Citation Numbers: 83 A.D.2d 152, 449 N.Y.S.2d 484, 1981 N.Y. App. Div. LEXIS 14766
Filed Date: 10/29/1981
Status: Precedential
Modified Date: 11/1/2024
OPINION OF THE COURT
Respondent was admitted to practice at a term of the Appellate Division, First Department, on March 4, 1946, and maintained an office for the practice of law in this Department. On March 27,1981, respondent was convicted in the United States District Court for the Southern District of New York, of the crimes of conspiracy to commit mail and wire fraud (US Code, tit 18, § 371), mail fraud (US Code, tit 18, § 1341), wire fraud (US Code, tit 18, § 1343), obstruction of justice (US Code, tit 18, § 1503) and making false material declarations under oath before a United States District Court (US Code, tit 18, § 1623). As is here pertinent, respondent was sentenced to a prison term of five years, to run concurrent with another sentence, and a fine of $10,000, on the false declaration charge.

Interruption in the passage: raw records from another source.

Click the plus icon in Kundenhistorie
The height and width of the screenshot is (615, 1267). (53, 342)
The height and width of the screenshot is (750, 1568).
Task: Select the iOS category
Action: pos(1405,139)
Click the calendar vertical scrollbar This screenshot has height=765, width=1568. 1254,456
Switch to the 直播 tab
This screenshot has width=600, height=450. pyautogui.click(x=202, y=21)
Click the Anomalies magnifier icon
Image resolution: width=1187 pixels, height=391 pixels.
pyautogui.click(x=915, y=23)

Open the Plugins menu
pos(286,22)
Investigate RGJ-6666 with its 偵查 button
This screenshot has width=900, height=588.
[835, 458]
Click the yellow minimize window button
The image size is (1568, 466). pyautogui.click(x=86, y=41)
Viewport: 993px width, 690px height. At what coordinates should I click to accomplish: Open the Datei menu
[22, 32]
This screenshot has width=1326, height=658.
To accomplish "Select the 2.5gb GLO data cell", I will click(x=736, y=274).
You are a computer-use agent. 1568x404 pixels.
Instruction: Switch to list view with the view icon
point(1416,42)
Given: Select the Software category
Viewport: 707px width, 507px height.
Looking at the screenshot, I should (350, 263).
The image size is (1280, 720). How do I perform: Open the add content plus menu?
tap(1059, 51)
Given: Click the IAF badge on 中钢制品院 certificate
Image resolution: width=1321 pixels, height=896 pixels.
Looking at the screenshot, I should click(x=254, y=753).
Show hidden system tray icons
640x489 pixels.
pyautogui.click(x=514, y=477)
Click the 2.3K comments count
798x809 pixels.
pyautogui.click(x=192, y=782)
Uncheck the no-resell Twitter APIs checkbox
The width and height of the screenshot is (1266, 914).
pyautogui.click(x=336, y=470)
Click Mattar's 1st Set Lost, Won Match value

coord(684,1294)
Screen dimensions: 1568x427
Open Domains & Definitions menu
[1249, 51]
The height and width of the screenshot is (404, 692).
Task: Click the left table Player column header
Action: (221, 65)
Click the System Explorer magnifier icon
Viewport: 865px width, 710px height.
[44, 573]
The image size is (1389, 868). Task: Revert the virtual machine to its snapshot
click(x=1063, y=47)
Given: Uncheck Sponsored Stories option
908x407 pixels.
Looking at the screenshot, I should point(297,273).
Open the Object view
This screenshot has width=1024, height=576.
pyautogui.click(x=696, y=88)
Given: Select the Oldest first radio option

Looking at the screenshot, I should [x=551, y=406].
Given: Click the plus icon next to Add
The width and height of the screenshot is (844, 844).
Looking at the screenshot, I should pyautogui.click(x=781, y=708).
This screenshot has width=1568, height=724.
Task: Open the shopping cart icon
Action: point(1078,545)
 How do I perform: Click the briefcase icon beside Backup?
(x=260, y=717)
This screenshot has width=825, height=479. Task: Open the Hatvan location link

Respondent also urges that to strike his name from the roll of attorneys at this point would be premature since he is entitled to an exhaustion of appellate remedies. This exact question was previously considered and determined by this court. (Matter of Mitchell, 48 AD2d 410.) It was there held that no such privilege existed. Once respondent had been convicted of a crime recognized as a felony in this State, he automatically ceased to be an attorney and counselor at law of the State of New York.
Respondent’s name should be stricken from the roll of attorneys and counselors at law.
Kupferman, J. P., Birns, Sullivan, Ross and Carro, JJ., concur.
Respondent’s name is stricken from the roll of attorneys and counselors at law in the State of New York.